◆ Document section ◆
=-=-=

Save the Tarkine

August 27, 2003
Issue 

BY ALEX MILNE

The Tarkine is the largest unprotected wilderness area in Tasmania, covering some 377,000 hectares of the state's northwest. It is a beautiful and dramatic region, with wild rivers, deep gorges and vast rainforests. Here, some of the tallest and oldest trees in the world are being logged for woodchips — irreplaceable virgin forests converted into toilet paper.

The Tarkine is Australia's only wilderness area that is dominated by rainforest, which is 70% of the total forest cover. More than 90% of this is old-growth forest.

Temperate rainforest is the rarest of the rainforests — existing only in fragments in New Zealand, Chile, western Canada and the US. It is more highly threatened than tropical and subtropical rainforests. The Tarkine contains the largest continuous tract of temperate rainforest in Australia, and the second largest in the world.

=-=-=

◆ Data lines ◆
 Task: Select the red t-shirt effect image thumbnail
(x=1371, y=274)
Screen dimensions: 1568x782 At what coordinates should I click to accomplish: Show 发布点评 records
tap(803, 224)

=-=-=

◆ Task directions ◆
Reproduce the passage of the Tarkine article between "The Tarkine is Australia's" and "in the world.", inclusive, substituting "ancient" for "old-growth". Base the response solely on the Tarkine article.

◆ Output for this task ◆
The Tarkine is Australia's only wilderness area that is dominated by rainforest, which is 70% of the total forest cover. More than 90% of this is ancient forest.

Temperate rainforest is the rarest of the rainforests — existing only in fragments in New Zealand, Chile, western Canada and the US. It is more highly threatened than tropical and subtropical rainforests. The Tarkine contains the largest continuous tract of temperate rainforest in Australia, and the second largest in the world.